Now, there is still an issue because in the example, each pixel is made up of red, green, or blue, not a combination of the three. So instead of generating a pixel from each cavity, we need to generate a pixel from a grid of four cavities. This process is called Bayer Demosacing – each pixel being made up of mini 2×2 grids of red, green and blue cavities. This allows us to generate proper colors for each pixel, but we also cut the image size (megapixels) in half. To solve this, the camera shares some of the cavities between pixels. So now, the camera creates nine pixels from where there was originally only four.

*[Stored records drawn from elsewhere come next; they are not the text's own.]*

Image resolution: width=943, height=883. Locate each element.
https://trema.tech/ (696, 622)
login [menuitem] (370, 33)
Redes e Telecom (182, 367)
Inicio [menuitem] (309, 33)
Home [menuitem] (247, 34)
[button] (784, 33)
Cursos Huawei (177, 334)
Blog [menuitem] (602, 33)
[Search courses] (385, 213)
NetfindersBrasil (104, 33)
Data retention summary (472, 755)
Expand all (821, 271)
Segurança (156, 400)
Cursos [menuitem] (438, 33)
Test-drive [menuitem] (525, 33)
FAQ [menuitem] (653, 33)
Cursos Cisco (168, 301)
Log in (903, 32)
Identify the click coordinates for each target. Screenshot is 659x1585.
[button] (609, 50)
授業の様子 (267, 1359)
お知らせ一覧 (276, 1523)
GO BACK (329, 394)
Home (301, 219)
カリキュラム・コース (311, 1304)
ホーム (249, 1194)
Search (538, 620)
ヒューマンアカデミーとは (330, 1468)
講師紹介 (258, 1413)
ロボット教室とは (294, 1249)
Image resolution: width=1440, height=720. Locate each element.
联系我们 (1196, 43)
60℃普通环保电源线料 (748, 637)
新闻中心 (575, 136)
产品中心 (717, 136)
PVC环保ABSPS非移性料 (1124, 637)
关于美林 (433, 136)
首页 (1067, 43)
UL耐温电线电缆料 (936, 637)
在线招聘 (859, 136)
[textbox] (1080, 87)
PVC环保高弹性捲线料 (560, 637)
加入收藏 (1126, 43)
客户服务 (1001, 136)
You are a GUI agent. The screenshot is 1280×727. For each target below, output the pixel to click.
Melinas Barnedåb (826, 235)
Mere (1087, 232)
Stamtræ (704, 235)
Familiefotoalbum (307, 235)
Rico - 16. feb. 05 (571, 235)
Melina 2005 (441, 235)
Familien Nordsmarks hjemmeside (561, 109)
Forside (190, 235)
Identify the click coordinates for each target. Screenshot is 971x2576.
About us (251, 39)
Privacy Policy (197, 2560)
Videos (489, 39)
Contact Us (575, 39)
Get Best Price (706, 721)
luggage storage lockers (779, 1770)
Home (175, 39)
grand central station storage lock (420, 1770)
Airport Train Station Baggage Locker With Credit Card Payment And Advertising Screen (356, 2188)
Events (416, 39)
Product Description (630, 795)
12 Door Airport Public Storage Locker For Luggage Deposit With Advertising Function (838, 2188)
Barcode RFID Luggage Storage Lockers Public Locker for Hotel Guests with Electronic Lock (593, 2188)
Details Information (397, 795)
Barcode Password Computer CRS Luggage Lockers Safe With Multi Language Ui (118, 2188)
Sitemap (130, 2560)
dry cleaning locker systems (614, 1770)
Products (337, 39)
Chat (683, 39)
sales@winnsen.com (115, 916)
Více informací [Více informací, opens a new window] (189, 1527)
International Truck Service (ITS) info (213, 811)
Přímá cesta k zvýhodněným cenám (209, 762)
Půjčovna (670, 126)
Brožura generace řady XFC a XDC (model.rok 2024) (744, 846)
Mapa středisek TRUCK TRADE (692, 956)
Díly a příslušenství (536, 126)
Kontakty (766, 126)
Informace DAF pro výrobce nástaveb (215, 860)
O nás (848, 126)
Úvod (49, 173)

This is essentially how cameras convert the light you see in the viewfinder into a digital image. So what makes this so important? Why does it make such a difference within a camera? Well, the first thing we need to realize is that we’ve been talking about how camera sensors are designed to work, not how they actually work. Electronics are never perfect, and noise (small malfunctions in the signal) infiltrate the image. You may see the result of noise in pictures especially of dark environments.

Low Noise

High Noise

This is because somewhere within the circuit from cavity to image, it mistakenly added red, blue, green or any combination of the three to the image. This happens more when you have low quality electronics and wiring.  Cheap cameras will have a tendency to have more noise in images. It also happens more when you have a smaller image sensor. This is because larger sensors typically have larger light capacity than smaller sensors do. The more light you have, the stronger the signal will be, the less noise will affect the image. In other words, the higher the numbers are, the less a change of one or two will affect the final number. This is a huge advantage of SLR’s over your regular point and shoot cameras because SLR’s have significantly larger sensors than you typical point and shoot. Larger sensors also affect other things about the image like depth of field and focal length, but I’ll talk about those in another post.

The point is, you can have a very noisy 12 megapixel camera for $250 or you could have a 9 megapixel SLR for $500 and be much happier with the image results even though the image will be a little smaller. It all has to do with the image sensor, and making sure that you get the most quality for every pixel, rather than just having more pixels.